Request » Copy the listing verbatim, starting at the line containing "Run the Spelling" and ending after the line containing "Looking at the screenshot, I should pos(219,356).".

Materials provided »
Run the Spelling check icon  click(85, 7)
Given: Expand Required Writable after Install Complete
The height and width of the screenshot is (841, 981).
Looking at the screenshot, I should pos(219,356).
---
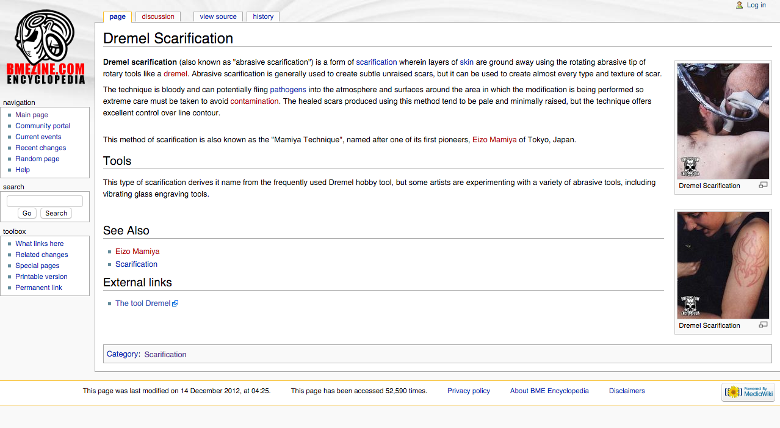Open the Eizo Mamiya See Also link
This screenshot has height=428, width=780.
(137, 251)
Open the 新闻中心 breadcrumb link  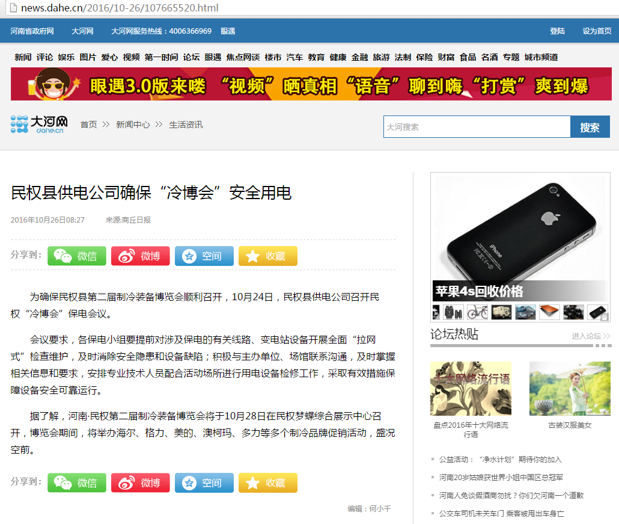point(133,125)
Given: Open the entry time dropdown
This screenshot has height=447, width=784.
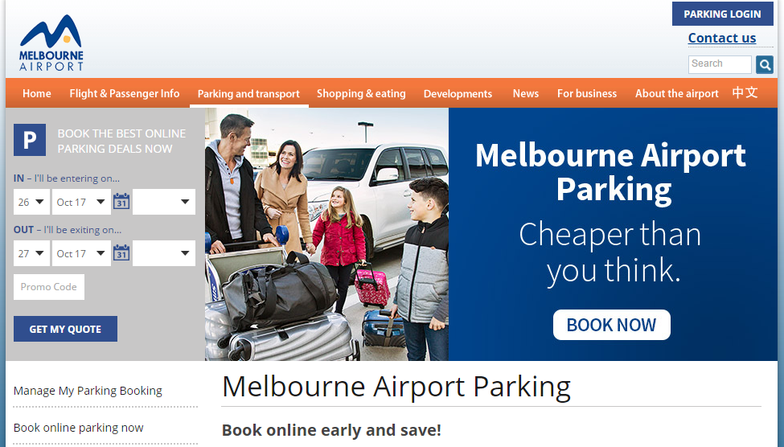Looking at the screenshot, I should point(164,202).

Correct response »
Run the Spelling check icon  click(85, 7)
Given: Expand Required Writable after Install Complete
The height and width of the screenshot is (841, 981).
Looking at the screenshot, I should pos(219,356).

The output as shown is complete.